Я увидел тормошившую меня руку, но эта рука оказалась вдруг темной, как бронза, а голос оказался сиплым, пьяным голосом моего денщика, стоявшего передо мной во весь свой почти что саженный рост.

— Вставайте же, — продолжал честный малый, — что это в самом деле, срам какой!

— Что? Почему срам?

— Срам и есть — заснуть одетым, да еще за книгой! — Он снял нагар с оплывших свечей и поднял выскользнувший из моих рук том, — да еще за сочинением (он открыл обложку)… Гегеля, — и потом, самое время ехать к господину Северину, который нас к чаю ждет.

 

— Странный сон, — проговорил Северин, когда я закончил, облокотился руками на колени, склонил лицо на свои тонкие руки с нежными жилками и погрузился в раздумье.

Я знал, что он теперь долго так просидит, не шевелясь, почти не дыша; так это действительно и было, но меня его поведение не поражало, поскольку вот уже почти три года он был моим добрым другом, и я успел привыкнуть ко всем его странностям. А странным он был, этого отрицать нельзя было, хотя далеко и не таким опасным безумцем, за которого его принимали не только ближайшие соседи, но и вся Коломыйская округа. Для меня же он был не только интересен, но и — из-за чего я также прослыл среди многих слегка свихнувшимся — в высшей степени симпатичен.

Для галицийского дворянина и помещика, равно как и для своего возраста — ему было немного за тридцать, — он выказывал поразительное трезвомыслие, известную серьезность и даже педантизм. Жил он по тщательно выполняемой системе, полупрактической, полуфилософской, словно по часам, но не только: также и по термометру, барометру, аэрометру, гидрометру, Гиппократу, Хуфеланду[6], Платону, Канту, Книгге[7] и лорду Честерфильду; при этом, однако, временами его настигали сильные припадки страстности, когда он мог головой стену прошибить, и тогда всякий предпочитал не вставать на его пути и не попадаться ему на глаза.

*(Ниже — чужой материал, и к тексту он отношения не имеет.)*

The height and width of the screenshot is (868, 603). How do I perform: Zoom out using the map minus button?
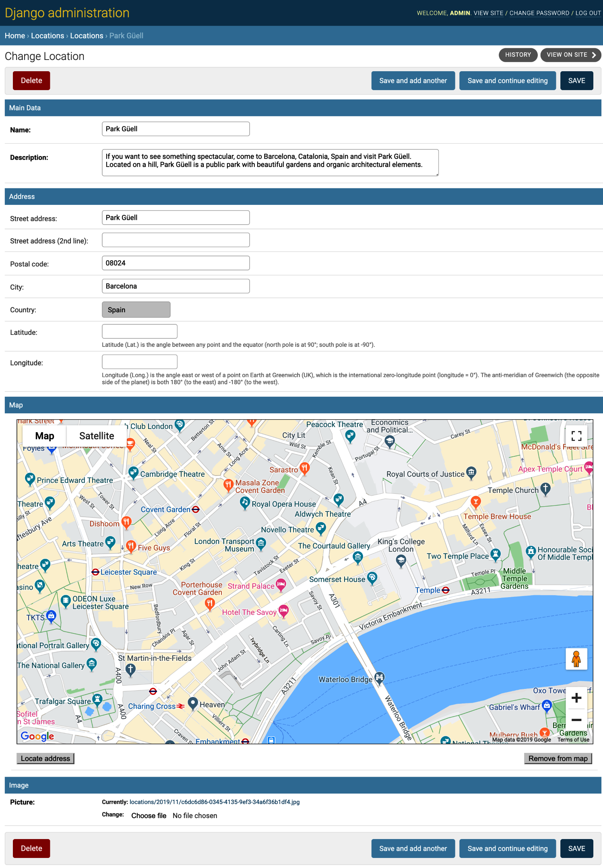(576, 720)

Пока он сидел вот так молча, в камине пел огонь, пел почтенный самовар, и прадедовское кресло, в котором я, покачиваясь, курил свою сигару, и сверчок в старых стенах также пел, и взгляд мой блуждал по странной утвари, скелетам животных, чучелам птиц, глобусам, гипсовым фигурам, которыми была загромождена его комната, пока случайно не задержался на картине, которую я видел достаточно часто, но которая именно сегодня, в красном свете каминного пламени, произвела на меня неописуемое впечатление.

То была небольшая картина маслом, написанная в выразительной, насыщенной манере бельгийской школы. То, что было на ней изображено, казалось достаточно странным.

Прекрасная женщина — солнечная улыбка на тонком лице, собранные в античный узел волосы, на которых, подобно легкому инею, лежала белая пудра, — покоилась, опершись на левую руку, на оттоманке — темные меха наброшены на нагое тело; правая рука ее играла хлыстом, а ее босая нога небрежно опиралась на мужчину, лежавшего перед ней, как раб, как пес, и этот мужчина, с резкими, но правильными чертами, на которых отражалась затаенная тоска и беззаветная страсть, который поднимал к ней мечтательный горящий взор мученика, — этот мужчина, служивший подножной скамейкой для ног красавицы, был Северином, только без бороды, — по-видимому, лет на десять моложе, чем теперь.

Венера в мехах! — воскликнул я, указывая на картину. — Такой я и увидел ее во сне.

— Я тоже, — отозвался Северин, — только свой сон я видел с открытыми глазами.

— Как так?

— Ах, это такая дурацкая история…

— Твоя картина, очевидно, и послужила поводом для моего сна, — продолжал я, — однако, скажи мне, наконец, в чем тут дело, ведь она сыграла какую-то роль в твоей жизни, — наверное, очень решительную, можно себе представить, но я надеюсь услышать от тебя подробности…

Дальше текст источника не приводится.